- **INSTRUCTIONS FOR THE TASK**:
Copy everything from the line containing "Click '$100 base' note under Price difference" down to the line containing "coord(166,579)", requests included, and shift every coordinate in the answers by adding 102. Leave the pictures out of your answer.

— START OF DATA SUPPLIED —

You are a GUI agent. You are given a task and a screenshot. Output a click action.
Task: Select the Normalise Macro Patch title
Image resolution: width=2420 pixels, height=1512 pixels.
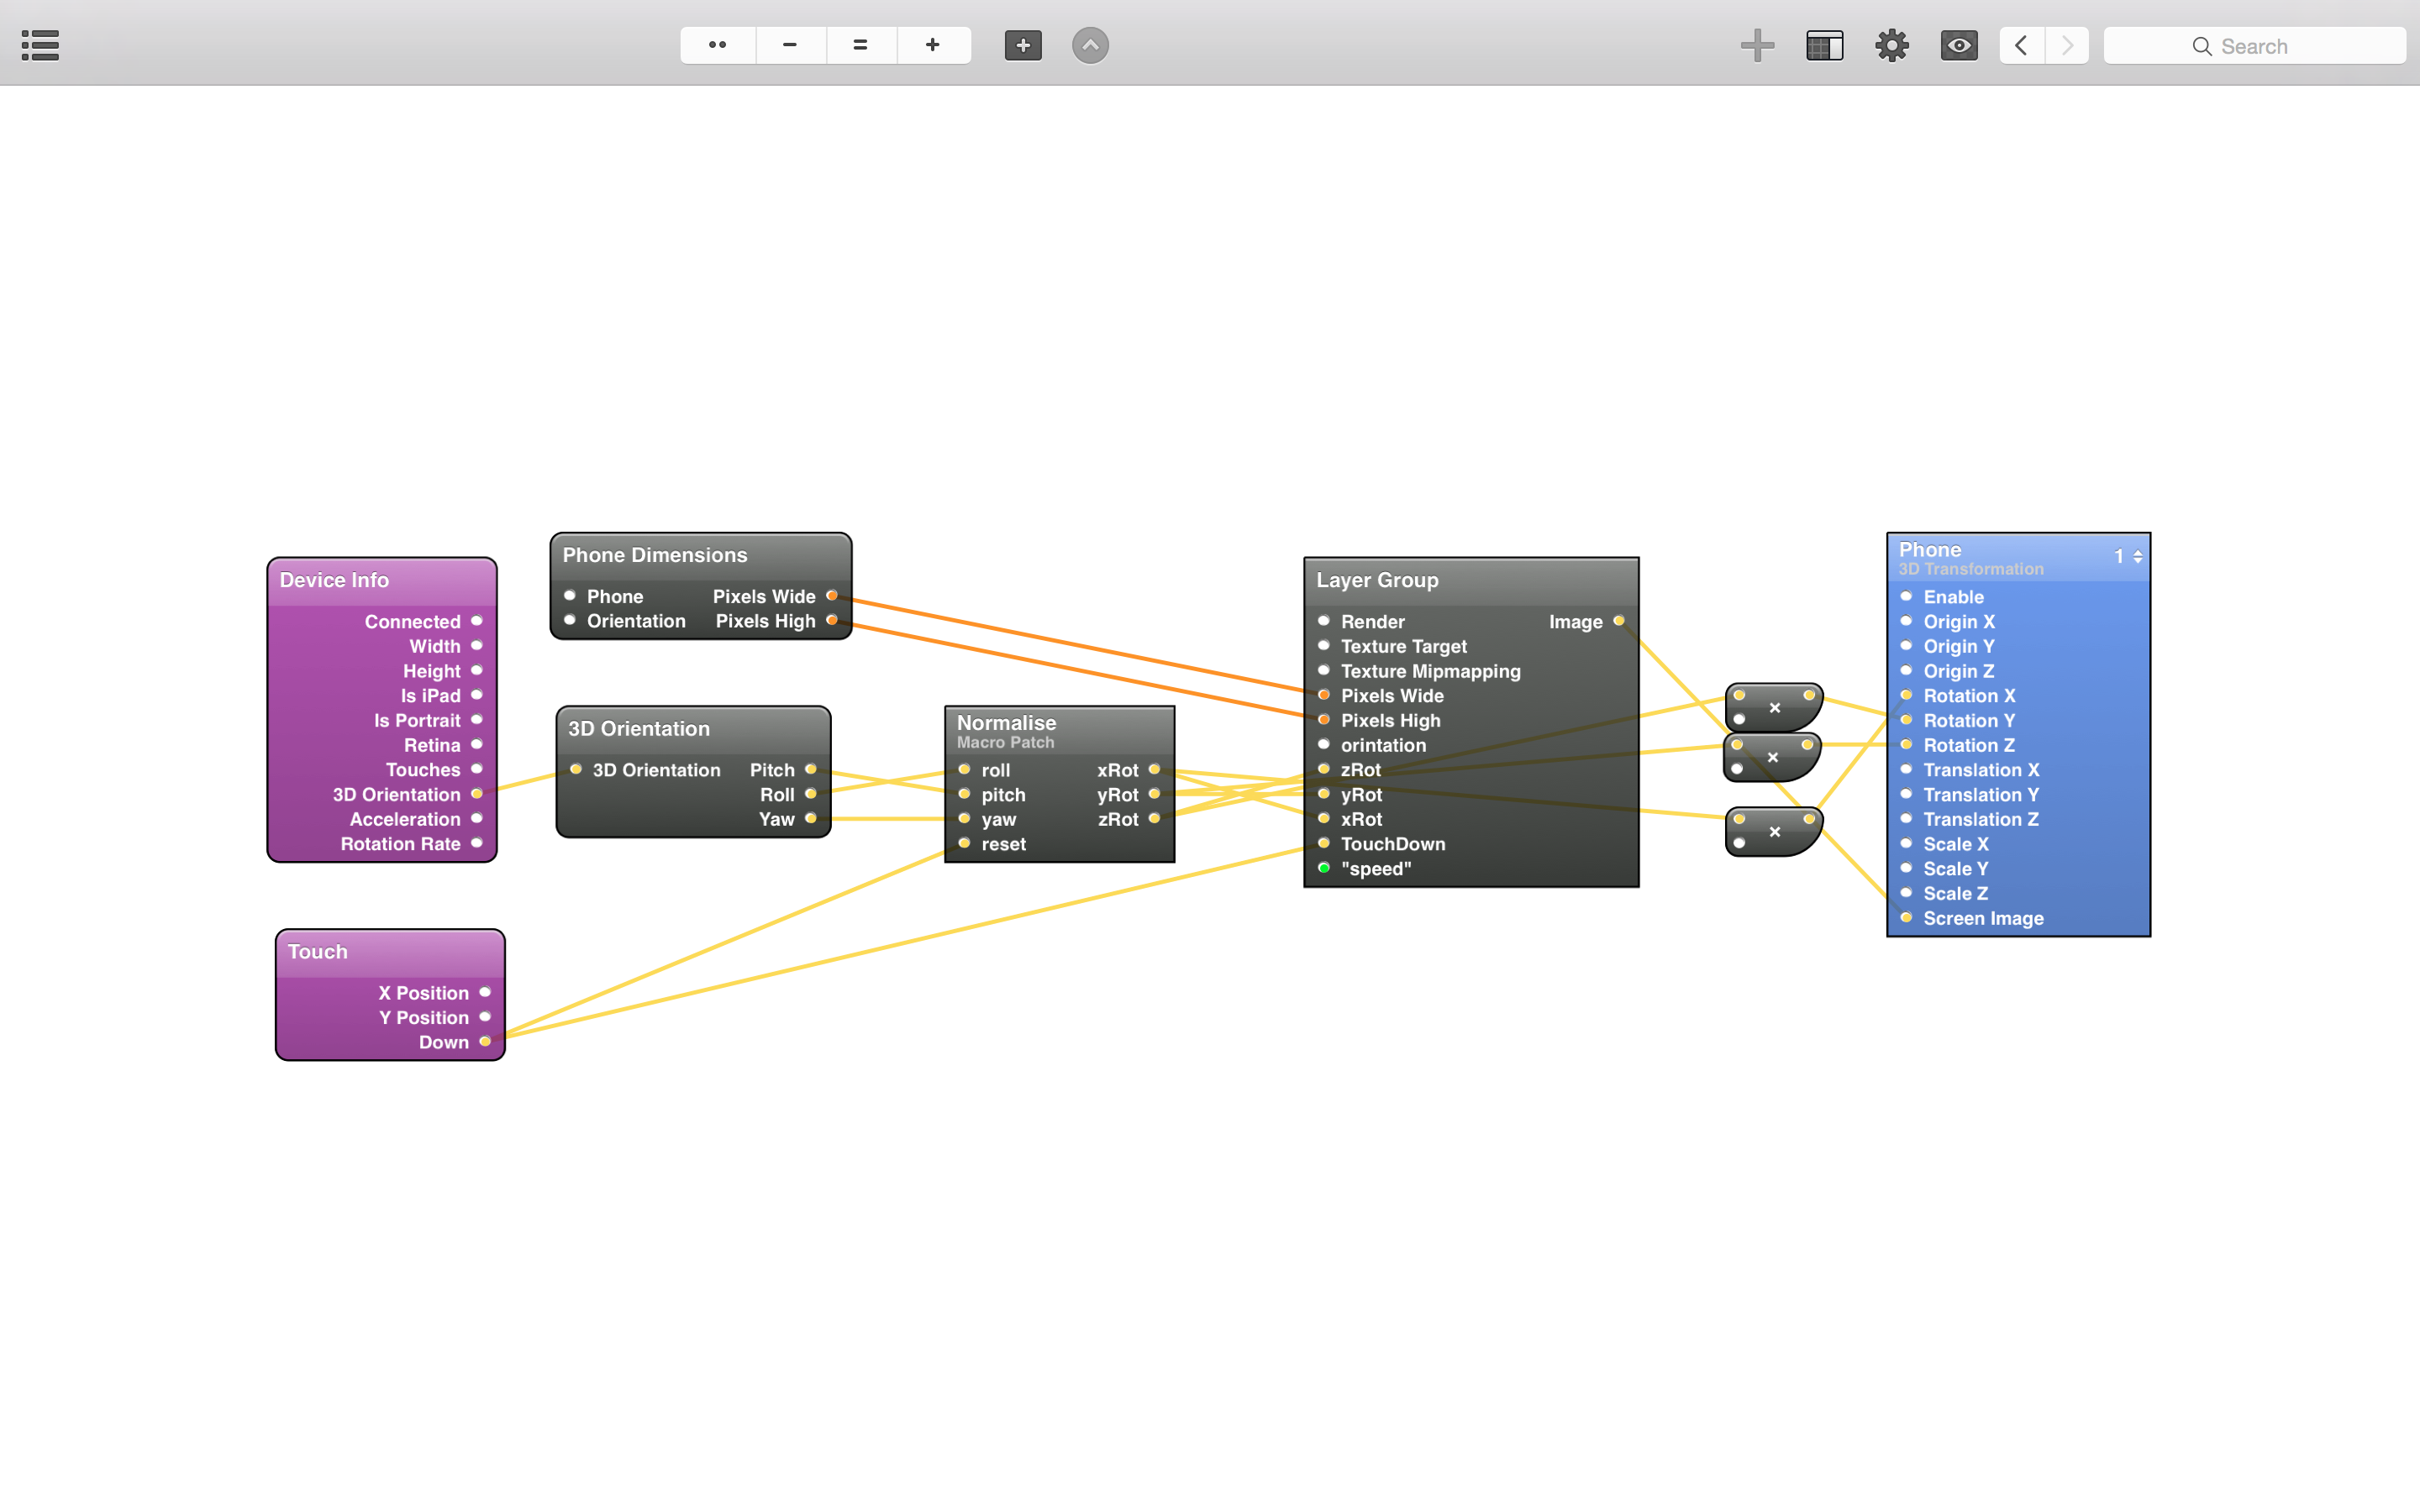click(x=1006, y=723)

— END OF DATA SUPPLIED —
— START OF DATA SUPPLIED —

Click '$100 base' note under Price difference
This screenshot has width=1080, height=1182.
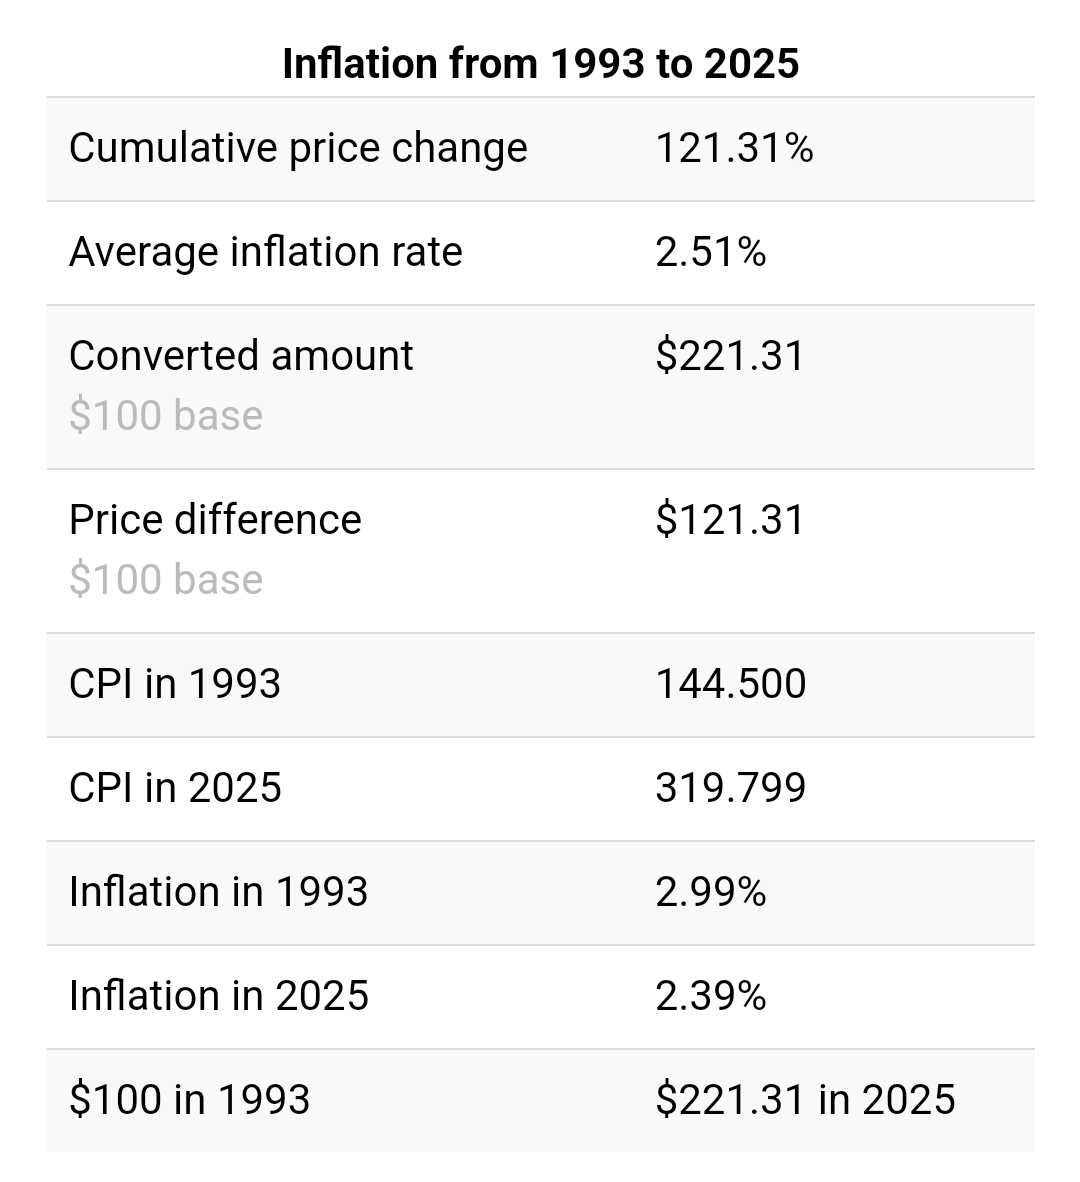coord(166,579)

— END OF DATA SUPPLIED —

- **OUTPUT FOR THIS EXERCISE**:
Click '$100 base' note under Price difference
This screenshot has width=1080, height=1182.
coord(268,681)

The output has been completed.